William Williams Pantycelyn continued as the hymn-writer of the Welsh Methodist revival until his death at Pantycelyn farmhouse on the eleventh of January 1791, seventy-three years old. He had written, by the conservative count of the Hopcyn-Jones bibliography of 1924, about nine hundred Welsh-language and one hundred and twenty English-language hymns. He is the foundational lyrical voice of the Welsh chapel tradition. The Peter Williams English translation of Arglwydd, arwain as Guide me, O thou Great Jehovah (1771, revised by John Williams 1772) became the English-language Methodist hymn most-often translated into other languages (by the 2025 hymnological survey, into about seventy-five world languages).

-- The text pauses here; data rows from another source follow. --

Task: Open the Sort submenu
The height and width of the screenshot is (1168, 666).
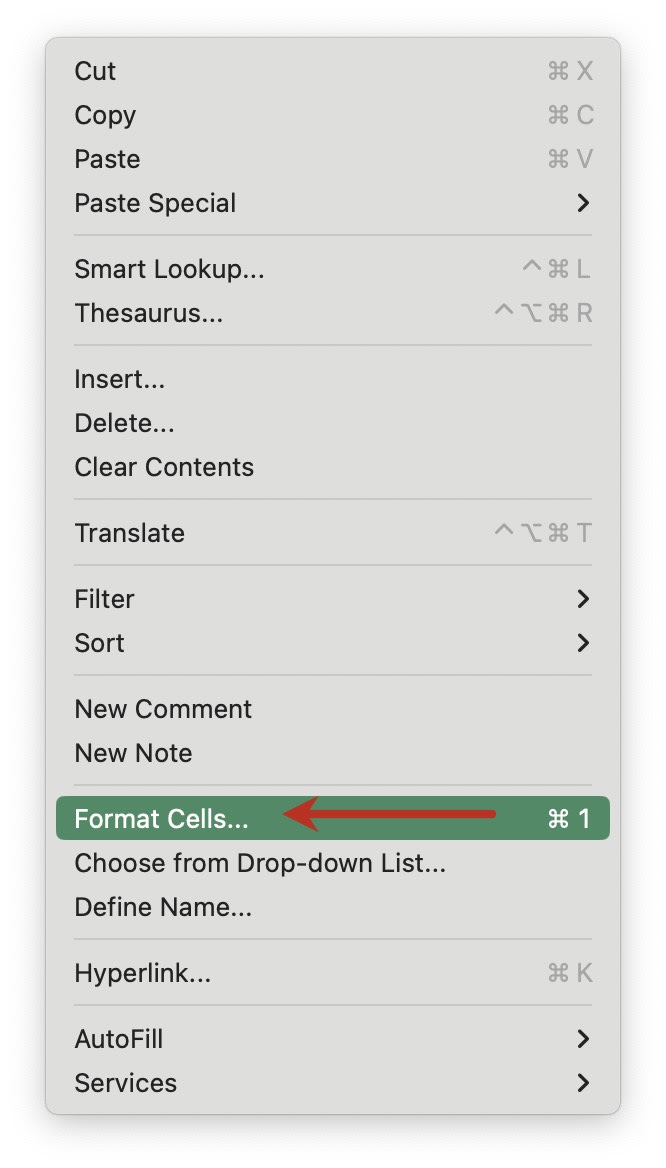Action: (x=98, y=643)
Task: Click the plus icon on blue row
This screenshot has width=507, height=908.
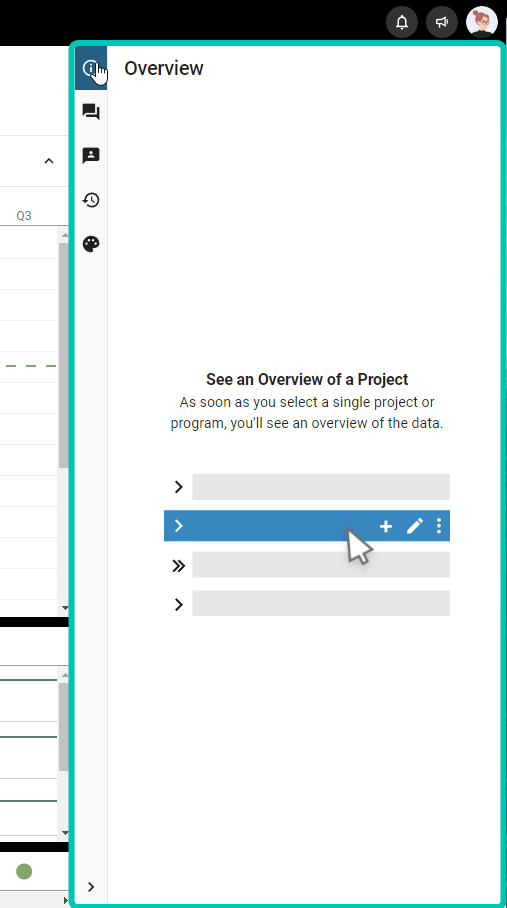Action: [385, 526]
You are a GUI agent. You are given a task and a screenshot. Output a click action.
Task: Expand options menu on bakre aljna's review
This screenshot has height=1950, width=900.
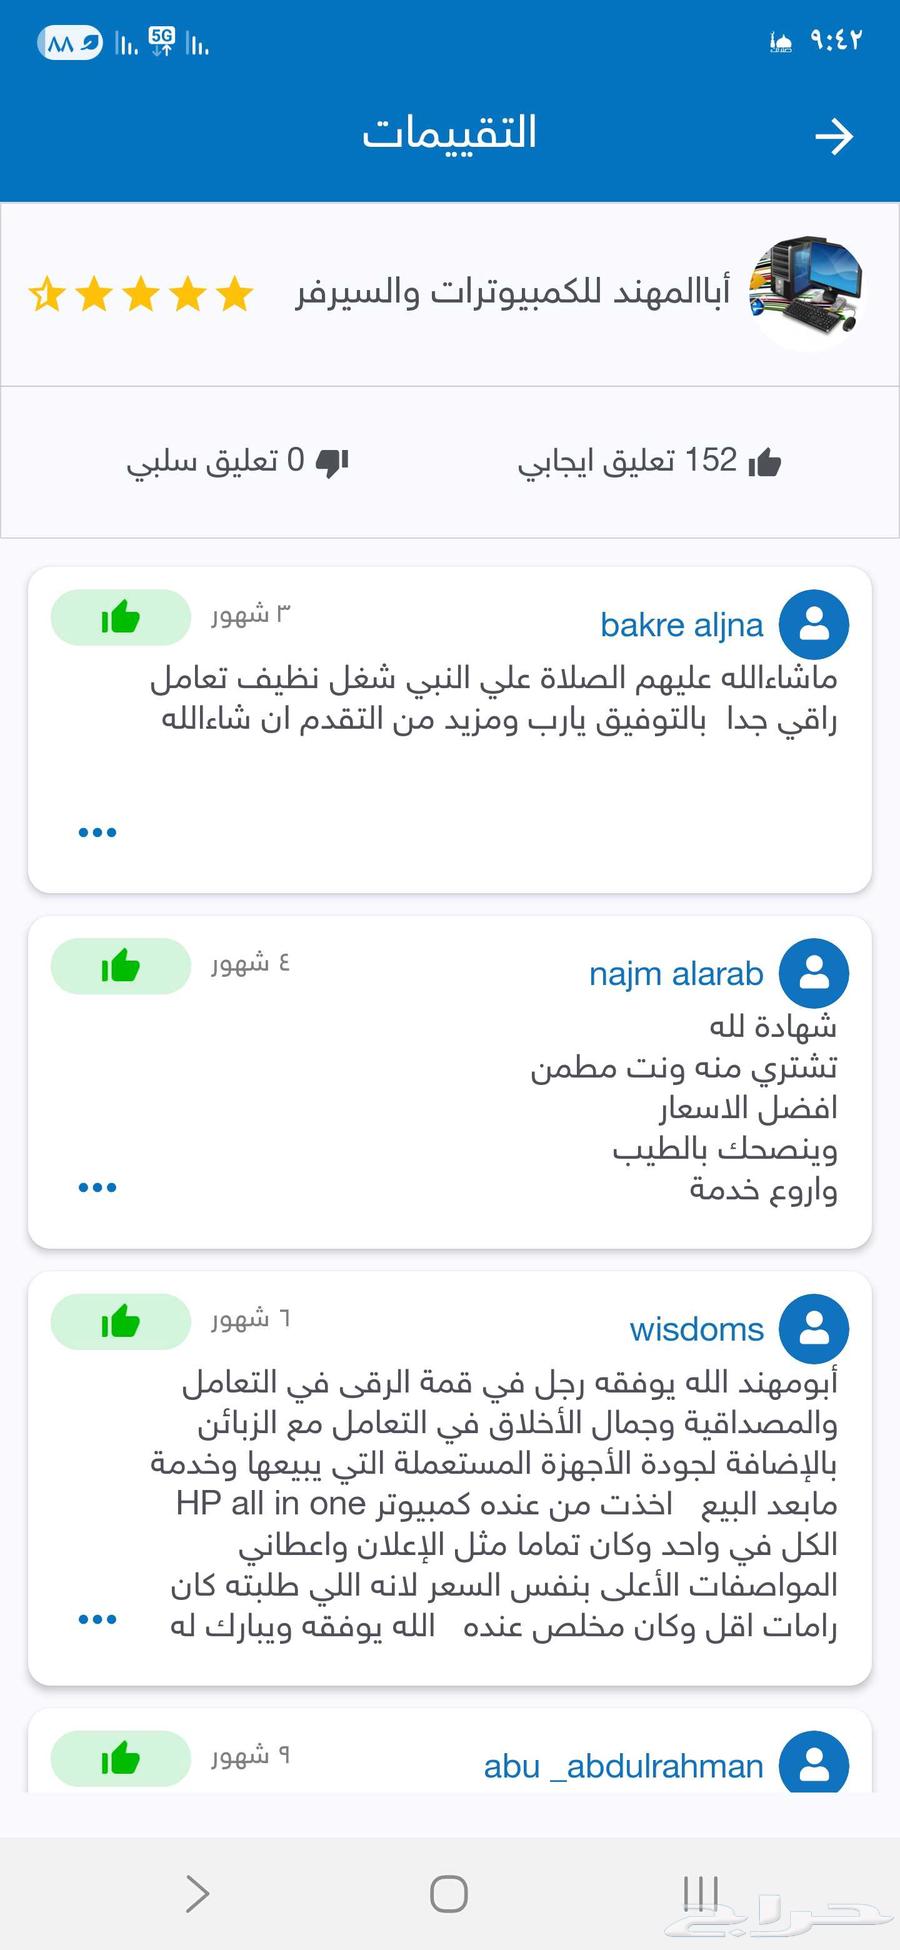97,832
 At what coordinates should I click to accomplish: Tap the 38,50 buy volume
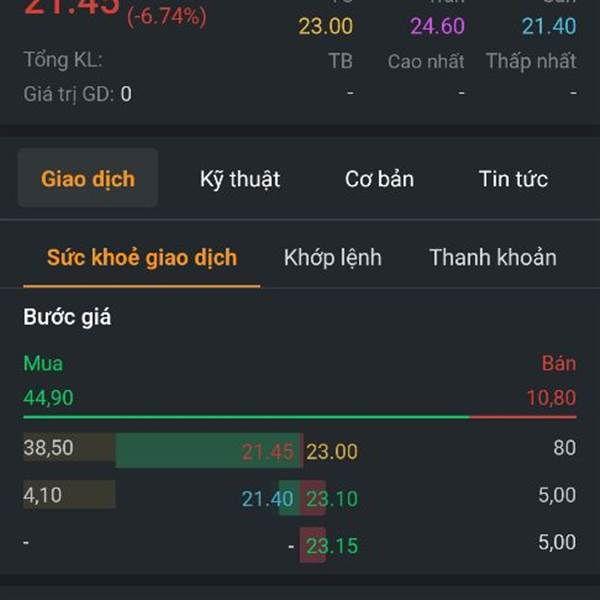point(49,448)
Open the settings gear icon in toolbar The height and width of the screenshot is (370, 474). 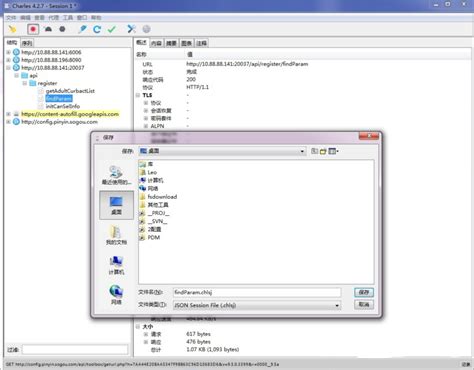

The pairing with the John Hughes tune Cwm Rhondda (1907) is the foundational congregational-hymn of the modern Welsh chapel and Welsh-diaspora chapel tradition. The pairing is the hymn most-commonly sung at the Welsh rugby international match before kick-off, by the Welsh-language post-1990 tradition of the Welsh Rugby Union, with the seventy-five-thousand-strong Cardiff Principality Stadium crowd carrying the three verses by heart in the original Welsh. The pairing was also, by the personal request of Princess Diana, the recessional hymn at her wedding to the Prince of Wales at St Paul's Cathedral on the twenty-ninth of July 1981. Pantycelyn farmhouse is preserved as a small private museum on the Llandovery road; the upstairs writing-room is, since 1991, marked by a bronze plaque, in Welsh: Yma yr ysgrifennodd William Williams Pantycelyn 'Arglwydd, arwain trwy'r anialwch' yn 1762. Here William Williams Pantycelyn wrote 'Lord, lead me through the wilderness' in 1762.